This document from INEOS, who own the Forties Pipeline System, explains how the pipeline works.
The Forties Pipeline System (FPS) is an integrated oil and gas transportation and processing system. It is owned and operated by INEOS and utilises more than 500 miles of pipeline to smoothly transport crude oil and gas from more than 80 offshore fields for processing at the Kinneil Terminal. At Kinneil the oil and gas are separated, with the oil returned as Forties Blend to customers at Hound Point or pumped to the Petroineos refinery at Grangemouth.
At the same time the gas goes to our LPG export facilities or is supplied to the INEOS petrochemical plant. FPS transports around 40% of the UK’s oil production supply and brings over 400,000 barrels ashore every day.
In Can The UK Have A Capacity To Create Five GW Of Green Hydrogen?, I said the following.
Ryze Hydrogen are building the Herne Bay electrolyser.
- It will consume 23 MW of solar and wind power.
- It will produce ten tonnes of hydrogen per day.
The electrolyser will consume 552 MWh to produce ten tonnes of hydrogen, so creating one tonne of hydrogen needs 55.2 MWh of electricity.
If BP were to pair the wind farm with a 50 MW electrolyser it will produce 21.7 tonnes of hydrogen per day.
Could it be brought to the shore, by linking it by a pipeline to Forties Unity and then using the Forties Pipeline System?
As the category on site 4, is New Markets, are BP and INEOS investigating new markets for hydrogen and hydrogen blends?
- Some of the latest electrolysers don’t need pure water and can use sea water. This makes them more affordable.
- Do BP and/or INEOS have the capability to extract the hydrogen as it passes through the Cruden Bay terminal, to provide the hydrogen for Aberdeen’s buses and other users?
- INEOS and BP probably have some of the best oil and gas engineers in the world.
- How many other places in the world have an offshore oil or gas field set in a windy sea, where floating wind- turbine/electrolysers could generate hydrogen and send it ashore in an existing pipeline?
- Several of these offshore oil and gas fields and the pipelines could even be owned by BP or its associates.
- Remember that hydrogen is the lightest element, so I suspect it could be separated out by using this property.
This BP site, is to me, one of the most interesting of the successful bids.

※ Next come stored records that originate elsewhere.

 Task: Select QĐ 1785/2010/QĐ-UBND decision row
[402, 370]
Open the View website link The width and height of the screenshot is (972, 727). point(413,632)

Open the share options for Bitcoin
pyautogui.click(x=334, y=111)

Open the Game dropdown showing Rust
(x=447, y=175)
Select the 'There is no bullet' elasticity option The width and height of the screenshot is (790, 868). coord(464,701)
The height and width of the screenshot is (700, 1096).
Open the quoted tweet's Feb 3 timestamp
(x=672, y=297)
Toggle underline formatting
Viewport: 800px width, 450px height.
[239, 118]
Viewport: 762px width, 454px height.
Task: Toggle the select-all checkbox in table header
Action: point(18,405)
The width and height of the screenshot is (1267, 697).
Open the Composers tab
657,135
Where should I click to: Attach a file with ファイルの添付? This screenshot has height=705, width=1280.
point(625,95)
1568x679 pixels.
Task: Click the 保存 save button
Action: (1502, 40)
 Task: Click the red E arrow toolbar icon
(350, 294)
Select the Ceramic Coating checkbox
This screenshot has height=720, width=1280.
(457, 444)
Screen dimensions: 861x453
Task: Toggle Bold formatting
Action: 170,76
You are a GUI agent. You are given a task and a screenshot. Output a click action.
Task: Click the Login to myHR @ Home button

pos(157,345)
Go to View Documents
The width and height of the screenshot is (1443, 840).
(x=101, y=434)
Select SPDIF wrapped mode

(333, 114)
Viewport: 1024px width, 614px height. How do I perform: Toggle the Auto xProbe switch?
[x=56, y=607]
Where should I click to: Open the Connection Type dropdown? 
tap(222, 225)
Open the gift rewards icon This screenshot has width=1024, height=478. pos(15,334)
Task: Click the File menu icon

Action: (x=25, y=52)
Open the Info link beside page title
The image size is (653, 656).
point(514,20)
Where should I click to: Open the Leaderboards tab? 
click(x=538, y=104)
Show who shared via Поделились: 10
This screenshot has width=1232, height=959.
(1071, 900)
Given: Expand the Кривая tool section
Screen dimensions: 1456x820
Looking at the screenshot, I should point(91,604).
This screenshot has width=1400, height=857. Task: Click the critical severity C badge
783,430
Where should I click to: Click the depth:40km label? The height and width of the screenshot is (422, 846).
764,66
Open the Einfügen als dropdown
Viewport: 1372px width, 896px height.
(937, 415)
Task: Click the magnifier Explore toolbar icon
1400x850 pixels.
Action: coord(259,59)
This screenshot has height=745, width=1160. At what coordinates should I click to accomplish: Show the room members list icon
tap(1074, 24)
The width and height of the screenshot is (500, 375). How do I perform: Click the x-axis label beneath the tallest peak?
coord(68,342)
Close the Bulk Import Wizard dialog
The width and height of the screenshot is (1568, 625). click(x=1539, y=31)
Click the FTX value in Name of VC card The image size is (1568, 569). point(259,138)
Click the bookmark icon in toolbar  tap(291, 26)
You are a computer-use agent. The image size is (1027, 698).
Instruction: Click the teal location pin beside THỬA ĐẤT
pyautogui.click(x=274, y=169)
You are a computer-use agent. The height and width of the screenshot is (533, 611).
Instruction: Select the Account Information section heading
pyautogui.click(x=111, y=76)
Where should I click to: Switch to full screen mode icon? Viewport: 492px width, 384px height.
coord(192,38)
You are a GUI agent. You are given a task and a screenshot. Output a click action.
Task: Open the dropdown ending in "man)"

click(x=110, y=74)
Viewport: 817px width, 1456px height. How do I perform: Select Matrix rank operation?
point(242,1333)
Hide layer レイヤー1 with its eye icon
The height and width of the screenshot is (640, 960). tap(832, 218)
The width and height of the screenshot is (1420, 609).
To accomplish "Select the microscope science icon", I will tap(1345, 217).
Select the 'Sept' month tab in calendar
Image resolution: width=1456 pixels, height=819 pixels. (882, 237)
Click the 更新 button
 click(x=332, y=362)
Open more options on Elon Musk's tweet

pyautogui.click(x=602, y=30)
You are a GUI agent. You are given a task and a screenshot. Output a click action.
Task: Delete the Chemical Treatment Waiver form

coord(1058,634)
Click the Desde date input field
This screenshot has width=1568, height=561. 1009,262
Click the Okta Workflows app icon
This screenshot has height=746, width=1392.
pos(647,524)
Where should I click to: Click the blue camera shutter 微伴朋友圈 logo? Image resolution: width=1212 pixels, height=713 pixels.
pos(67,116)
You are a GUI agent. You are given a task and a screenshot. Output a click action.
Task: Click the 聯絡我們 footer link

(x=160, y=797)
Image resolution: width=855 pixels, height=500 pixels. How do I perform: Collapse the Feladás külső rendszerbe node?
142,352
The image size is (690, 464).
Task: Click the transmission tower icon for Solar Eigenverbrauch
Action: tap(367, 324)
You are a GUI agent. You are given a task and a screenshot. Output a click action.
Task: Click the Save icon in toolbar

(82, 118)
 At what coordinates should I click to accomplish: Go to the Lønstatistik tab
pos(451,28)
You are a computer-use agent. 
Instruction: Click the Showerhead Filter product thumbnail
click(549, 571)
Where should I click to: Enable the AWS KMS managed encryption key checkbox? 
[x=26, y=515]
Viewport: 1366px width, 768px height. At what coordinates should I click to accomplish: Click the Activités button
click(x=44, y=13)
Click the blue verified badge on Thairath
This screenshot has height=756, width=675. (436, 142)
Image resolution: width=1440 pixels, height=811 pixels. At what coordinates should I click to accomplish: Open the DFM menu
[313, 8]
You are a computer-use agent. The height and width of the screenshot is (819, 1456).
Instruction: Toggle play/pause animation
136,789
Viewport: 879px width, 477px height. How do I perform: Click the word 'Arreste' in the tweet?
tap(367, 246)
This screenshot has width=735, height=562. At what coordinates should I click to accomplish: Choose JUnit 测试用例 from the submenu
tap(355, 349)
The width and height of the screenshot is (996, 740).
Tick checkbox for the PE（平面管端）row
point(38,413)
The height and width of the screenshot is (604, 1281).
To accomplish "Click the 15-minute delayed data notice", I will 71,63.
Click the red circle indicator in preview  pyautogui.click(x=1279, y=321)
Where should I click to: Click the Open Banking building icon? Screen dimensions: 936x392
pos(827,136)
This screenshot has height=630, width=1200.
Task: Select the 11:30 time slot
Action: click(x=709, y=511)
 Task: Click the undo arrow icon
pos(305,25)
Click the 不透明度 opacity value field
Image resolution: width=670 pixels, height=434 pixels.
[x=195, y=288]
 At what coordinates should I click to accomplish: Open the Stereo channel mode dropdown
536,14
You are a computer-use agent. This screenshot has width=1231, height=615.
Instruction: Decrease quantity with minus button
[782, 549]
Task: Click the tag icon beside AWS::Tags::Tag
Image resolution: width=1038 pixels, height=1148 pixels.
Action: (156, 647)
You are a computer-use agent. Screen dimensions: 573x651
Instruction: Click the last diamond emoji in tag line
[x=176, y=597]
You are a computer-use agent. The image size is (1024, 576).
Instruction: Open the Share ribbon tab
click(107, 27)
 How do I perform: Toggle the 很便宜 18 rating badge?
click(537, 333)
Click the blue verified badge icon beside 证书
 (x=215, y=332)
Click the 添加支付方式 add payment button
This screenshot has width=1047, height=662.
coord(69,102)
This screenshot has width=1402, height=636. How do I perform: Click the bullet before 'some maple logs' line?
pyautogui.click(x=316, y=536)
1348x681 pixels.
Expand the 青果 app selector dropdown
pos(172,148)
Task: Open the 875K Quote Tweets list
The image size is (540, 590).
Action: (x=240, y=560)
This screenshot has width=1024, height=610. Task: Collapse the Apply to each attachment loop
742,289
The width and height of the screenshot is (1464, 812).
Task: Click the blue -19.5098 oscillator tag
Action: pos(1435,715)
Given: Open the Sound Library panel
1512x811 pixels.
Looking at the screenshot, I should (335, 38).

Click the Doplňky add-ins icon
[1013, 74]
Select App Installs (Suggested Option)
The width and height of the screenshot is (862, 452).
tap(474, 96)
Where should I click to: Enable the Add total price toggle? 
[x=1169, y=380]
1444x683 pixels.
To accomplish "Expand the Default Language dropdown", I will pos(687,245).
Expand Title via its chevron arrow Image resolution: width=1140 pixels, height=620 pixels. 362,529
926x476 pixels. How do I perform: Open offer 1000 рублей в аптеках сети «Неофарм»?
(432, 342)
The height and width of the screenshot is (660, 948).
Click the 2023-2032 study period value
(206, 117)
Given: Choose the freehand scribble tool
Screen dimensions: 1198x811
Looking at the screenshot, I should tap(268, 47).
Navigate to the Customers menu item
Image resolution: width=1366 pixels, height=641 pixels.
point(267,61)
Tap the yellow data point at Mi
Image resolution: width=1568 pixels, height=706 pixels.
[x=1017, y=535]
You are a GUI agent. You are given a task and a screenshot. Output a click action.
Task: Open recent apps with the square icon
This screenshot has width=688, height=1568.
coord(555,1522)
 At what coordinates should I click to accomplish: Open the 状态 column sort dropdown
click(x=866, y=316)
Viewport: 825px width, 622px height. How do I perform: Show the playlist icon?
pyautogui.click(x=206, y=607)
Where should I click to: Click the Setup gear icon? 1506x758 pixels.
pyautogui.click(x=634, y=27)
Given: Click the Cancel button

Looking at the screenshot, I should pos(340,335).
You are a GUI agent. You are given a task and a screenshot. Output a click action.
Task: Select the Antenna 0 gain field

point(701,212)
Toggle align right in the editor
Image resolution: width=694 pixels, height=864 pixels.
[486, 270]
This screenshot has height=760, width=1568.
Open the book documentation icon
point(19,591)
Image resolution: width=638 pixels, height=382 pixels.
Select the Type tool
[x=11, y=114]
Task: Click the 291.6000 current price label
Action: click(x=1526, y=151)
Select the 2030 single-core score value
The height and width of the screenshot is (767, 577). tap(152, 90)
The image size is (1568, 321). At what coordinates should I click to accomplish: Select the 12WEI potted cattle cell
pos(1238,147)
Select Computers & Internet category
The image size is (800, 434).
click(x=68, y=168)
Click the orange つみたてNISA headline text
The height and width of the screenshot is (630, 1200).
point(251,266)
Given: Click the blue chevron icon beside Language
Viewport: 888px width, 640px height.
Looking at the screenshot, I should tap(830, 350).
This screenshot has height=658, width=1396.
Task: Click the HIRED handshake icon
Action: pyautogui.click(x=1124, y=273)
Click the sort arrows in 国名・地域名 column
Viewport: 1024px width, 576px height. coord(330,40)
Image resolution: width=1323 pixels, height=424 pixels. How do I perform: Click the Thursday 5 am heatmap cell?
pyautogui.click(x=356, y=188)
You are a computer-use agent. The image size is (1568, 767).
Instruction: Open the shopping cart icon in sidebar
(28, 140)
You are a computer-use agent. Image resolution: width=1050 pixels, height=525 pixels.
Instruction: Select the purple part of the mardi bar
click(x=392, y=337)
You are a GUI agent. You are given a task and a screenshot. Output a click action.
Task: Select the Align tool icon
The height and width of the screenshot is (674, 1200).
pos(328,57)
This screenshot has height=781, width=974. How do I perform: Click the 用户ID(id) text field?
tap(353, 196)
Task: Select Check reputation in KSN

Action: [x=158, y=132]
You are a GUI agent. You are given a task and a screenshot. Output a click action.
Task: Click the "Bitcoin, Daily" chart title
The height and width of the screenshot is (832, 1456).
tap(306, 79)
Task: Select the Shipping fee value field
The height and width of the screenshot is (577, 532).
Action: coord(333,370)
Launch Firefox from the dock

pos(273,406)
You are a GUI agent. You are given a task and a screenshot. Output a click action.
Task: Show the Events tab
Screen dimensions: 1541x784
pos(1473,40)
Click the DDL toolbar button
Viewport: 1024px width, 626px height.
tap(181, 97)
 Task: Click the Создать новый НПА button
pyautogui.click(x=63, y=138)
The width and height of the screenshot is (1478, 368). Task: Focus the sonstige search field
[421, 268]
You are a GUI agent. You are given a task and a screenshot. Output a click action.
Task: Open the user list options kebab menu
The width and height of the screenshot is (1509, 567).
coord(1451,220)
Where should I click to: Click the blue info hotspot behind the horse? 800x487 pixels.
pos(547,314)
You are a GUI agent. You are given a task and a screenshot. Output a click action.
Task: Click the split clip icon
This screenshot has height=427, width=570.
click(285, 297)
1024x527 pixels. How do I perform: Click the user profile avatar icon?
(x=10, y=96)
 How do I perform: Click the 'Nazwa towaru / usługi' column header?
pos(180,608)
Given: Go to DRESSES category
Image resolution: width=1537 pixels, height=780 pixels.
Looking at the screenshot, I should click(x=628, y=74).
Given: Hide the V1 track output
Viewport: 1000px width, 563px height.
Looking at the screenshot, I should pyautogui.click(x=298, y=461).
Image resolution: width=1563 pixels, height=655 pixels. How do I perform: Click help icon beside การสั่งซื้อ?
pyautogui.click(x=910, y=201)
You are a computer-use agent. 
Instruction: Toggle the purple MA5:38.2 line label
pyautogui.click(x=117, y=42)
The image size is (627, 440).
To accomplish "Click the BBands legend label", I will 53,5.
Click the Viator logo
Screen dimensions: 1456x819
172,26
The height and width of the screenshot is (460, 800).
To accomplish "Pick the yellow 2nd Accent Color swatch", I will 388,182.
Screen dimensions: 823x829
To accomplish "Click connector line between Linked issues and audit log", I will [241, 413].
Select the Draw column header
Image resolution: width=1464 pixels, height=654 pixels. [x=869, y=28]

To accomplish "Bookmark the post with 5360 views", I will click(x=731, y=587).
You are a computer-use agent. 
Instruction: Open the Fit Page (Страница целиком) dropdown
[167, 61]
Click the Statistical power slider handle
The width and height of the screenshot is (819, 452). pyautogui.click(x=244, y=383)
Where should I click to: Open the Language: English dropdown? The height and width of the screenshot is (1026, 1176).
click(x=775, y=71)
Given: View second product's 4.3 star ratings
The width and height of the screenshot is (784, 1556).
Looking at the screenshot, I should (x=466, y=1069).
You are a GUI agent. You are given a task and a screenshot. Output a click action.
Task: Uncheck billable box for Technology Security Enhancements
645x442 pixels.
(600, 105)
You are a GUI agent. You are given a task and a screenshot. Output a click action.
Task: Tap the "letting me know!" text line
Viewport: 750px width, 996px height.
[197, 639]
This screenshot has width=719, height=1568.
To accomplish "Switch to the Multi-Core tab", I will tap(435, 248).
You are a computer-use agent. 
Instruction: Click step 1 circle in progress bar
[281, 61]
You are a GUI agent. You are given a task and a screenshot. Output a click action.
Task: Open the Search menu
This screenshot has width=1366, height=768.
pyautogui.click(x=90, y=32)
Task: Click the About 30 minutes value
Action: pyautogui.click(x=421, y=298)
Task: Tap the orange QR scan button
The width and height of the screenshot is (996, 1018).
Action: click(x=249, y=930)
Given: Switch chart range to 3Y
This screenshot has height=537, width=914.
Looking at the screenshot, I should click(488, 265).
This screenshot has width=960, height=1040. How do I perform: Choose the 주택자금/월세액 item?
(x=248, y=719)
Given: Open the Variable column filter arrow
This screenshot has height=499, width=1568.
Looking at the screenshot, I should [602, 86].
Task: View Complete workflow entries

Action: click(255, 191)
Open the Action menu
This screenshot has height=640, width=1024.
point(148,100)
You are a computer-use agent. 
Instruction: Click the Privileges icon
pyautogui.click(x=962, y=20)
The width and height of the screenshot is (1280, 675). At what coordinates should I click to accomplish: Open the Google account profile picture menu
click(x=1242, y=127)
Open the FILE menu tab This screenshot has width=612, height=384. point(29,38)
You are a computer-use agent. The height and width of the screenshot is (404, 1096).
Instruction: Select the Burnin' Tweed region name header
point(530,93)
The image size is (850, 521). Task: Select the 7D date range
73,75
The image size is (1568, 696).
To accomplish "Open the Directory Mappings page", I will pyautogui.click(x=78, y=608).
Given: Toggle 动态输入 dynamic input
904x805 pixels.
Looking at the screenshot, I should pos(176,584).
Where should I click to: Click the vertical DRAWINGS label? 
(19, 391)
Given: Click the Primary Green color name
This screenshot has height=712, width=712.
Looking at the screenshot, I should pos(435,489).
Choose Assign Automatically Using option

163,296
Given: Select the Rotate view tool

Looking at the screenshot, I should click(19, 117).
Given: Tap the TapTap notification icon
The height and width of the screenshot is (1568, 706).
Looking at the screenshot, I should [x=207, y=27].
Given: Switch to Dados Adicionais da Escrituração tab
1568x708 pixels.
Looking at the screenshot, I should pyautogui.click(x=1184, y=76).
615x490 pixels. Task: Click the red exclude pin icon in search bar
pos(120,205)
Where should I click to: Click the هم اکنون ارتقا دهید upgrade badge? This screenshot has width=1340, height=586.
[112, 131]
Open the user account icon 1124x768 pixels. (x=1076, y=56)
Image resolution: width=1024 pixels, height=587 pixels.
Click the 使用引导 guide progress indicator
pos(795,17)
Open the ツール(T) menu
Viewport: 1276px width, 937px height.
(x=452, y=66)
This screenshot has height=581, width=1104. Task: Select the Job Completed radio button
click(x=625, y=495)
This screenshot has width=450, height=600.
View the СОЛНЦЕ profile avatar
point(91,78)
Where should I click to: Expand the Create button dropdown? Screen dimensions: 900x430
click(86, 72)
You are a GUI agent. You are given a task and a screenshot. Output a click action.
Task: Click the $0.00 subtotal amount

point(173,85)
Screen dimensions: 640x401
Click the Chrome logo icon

- BP probably have a large collection of bonkers ideas, that have been suggested during their long involvement with offshore oil and gas.
- Some ideas could be even suggested by employees, whose fathers worked for BP fifty years ago. I’ve met a few BP employees, whose father also did.
- Will the wind farm, be a floating electrolyser at the centre of a cluster of a few large floating turbines?
- Will each turbine have its own electrolyser and the substation only handle hydrogen?
- Will the floating electrolyser have hydrogen storage?
- Have BP got a floating or semi-submersible platform, that could either go to the breakers or be repurposed as the floating electrolyser?
- Repurposing a previous platform, would make all the right noises.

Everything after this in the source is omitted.